Pesadilla en Elm Street, crítica de Juanma González

Ahí va la crítica de uno de mis blogueros de cine de referencia, Juanma González, de Notas de cine. La películas es Pesadilla en Elm Street. Se estrena este viernes y un servidor, que hace poco volvió a ver la original de Wes Craven (1984), no se la piensa perder.

Creo que no descubro la rueda a nadie al decir que la Pesadilla en Elm Street que realizó Wes Craven en 1984 es uno de los grandes films de terror de su década, que además conserva casi intacto su atractivo básico pese al paso de los años. Craven consiguió conectar terrores viscerales con una trama de terror fantástico que aunaba la sencillez típica del género con un alto nivel de sugerencia. Era casi obligatoria la llegada del remake-secuela, que toma forma de un retorno más o menos serio que, si bien carece de la originalidad del principio, sí ofrece un entretenimiento terrorífico más discreto pero aún así eficaz.

La nueva Pesadilla en Elm Street tiene todas las virtudes y defectos de los remakes de la Platinum Dunes de Michael Bay. Por un lado, existe un tratamiento casi exquisito de la imagen, una fotografía espléndida y una severidad alejada de todo intento de revisionismo irónico: en este origen encontraremos pocas o ninguna de las transformaciones físicas que hicieron famoso al asesino del guante. El film de Samuel Bayer pretende aproximarse a la original de Wes Craven y no a sus secuelas, reduciendo al mínimo el grotesco sentido del humor y el tono camp que acabó exhibiendo Krueger una vez que la saga se perpetuó en las taquillas, cuando el personaje interpretado por Robert Englund pasó de ser una presencia sólo sugerida a ser la auténtica estrella de la función.

El problema viene precisamente de ahí. La Pesadilla en Elm Street auspiciada por Michael Bay apuesta por el terror franco y directo, pero por el camino abusa del susto fácil al mismo tiempo que se aleja de la imaginación humorística y morbosa de, por ejemplo, la excelente Pesadilla en Elm Street 3. Pero lo que remata la propuesta es el excesivo esfuerzo por explicar los orígenes de Krueger, que pierde así su aura mágica para convertirse, simplemente, en un psycho killer de motivaciones por fín abiertamente sexuales, que eso sí, opera desde los sueños de los protagonistas. El film de Samuel Mayer, en su esfuerzo por ofrecer algo más o menos nuevo en una saga ya agotada, anula el atractivo de la figura principal tratando de ubicarlo demasiado, por mucho que precisamente algunas explicaciones científicas (esos microsueños…) contribuyan a añadir una nada desdeñable novedad a la hora de mezclar sueños con realidad. Tampoco ayuda el poco lustre de la protagonista femenina y el resto del reparto, que carecen de la emotividad exhibida por Heather Langenkamp, John Saxon y sus acompañantes en la primera película.

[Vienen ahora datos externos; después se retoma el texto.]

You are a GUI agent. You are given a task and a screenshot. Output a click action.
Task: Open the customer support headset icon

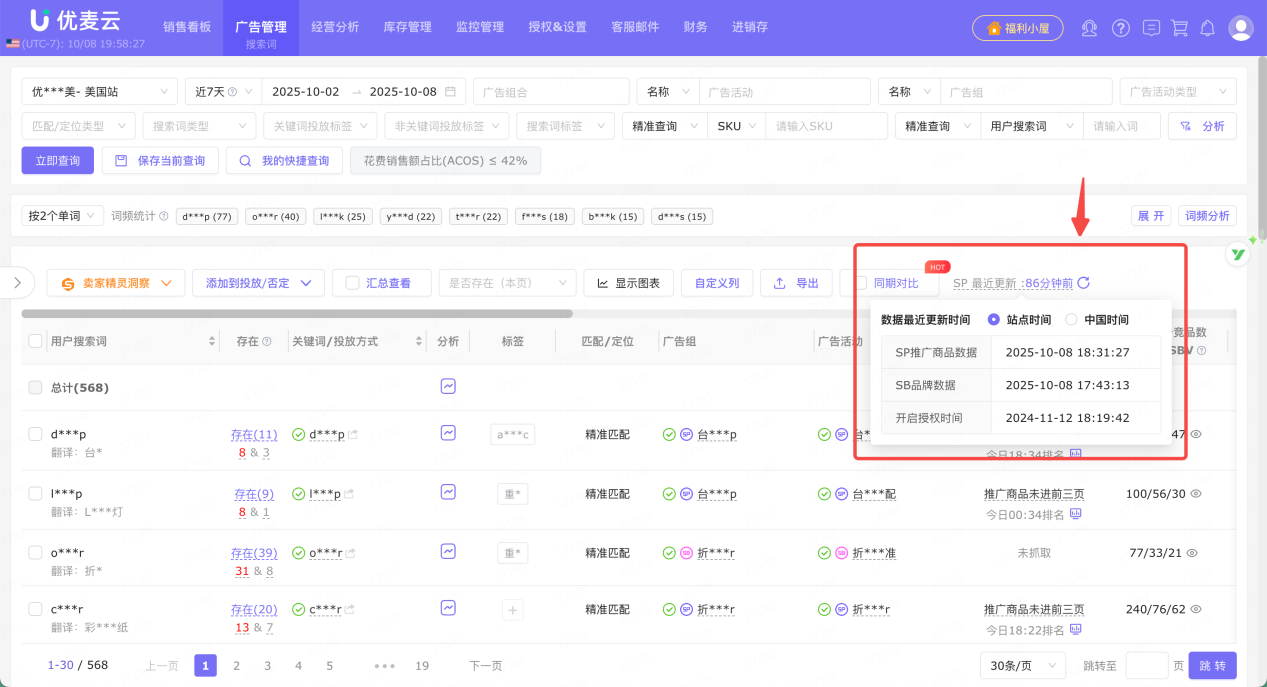tap(1089, 27)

Pero no nos encontramos ante una mala cinta. Al igual que ‘Viernes 13′ o ‘La matanza de Texas 2004′, una de las grandes virtudes de Pesadilla en Elm Street. El origen es el respeto a su fuente, así como la fuerza y el ritmo que la narración adquiere durante casi todo su metraje, incluso en los episodios más previsibles de la segunda parte del historia (cuando todo parece reducirse por momentos a una investigación que los jóvenes supervivientes realizan por internet que, como decimos, anula la fuerza del personaje de Krueger). El cambio de tercio a la media hora de la cinta, en la que el protagonismo cambia de una actriz a otra (reforzando aquí una idea presente en la original y, sobre todo, en las secuelas), y algunos apuntes inesperadamente crueles que nos recuerdan al torture-porn ya no tan en boga (como cuando Krueger recuerda a una de sus víctimas que dispone de siete minutos con él hasta que su cerebro muera de verdad) siguen convirtiendo en una secuela válida la propuesta, que Samuel Bayer resuelve con el oficio de quien recibe un encargo y sabe cómo cumplirlo. Pero que nadie espere reinvenciones, ni nada parecido.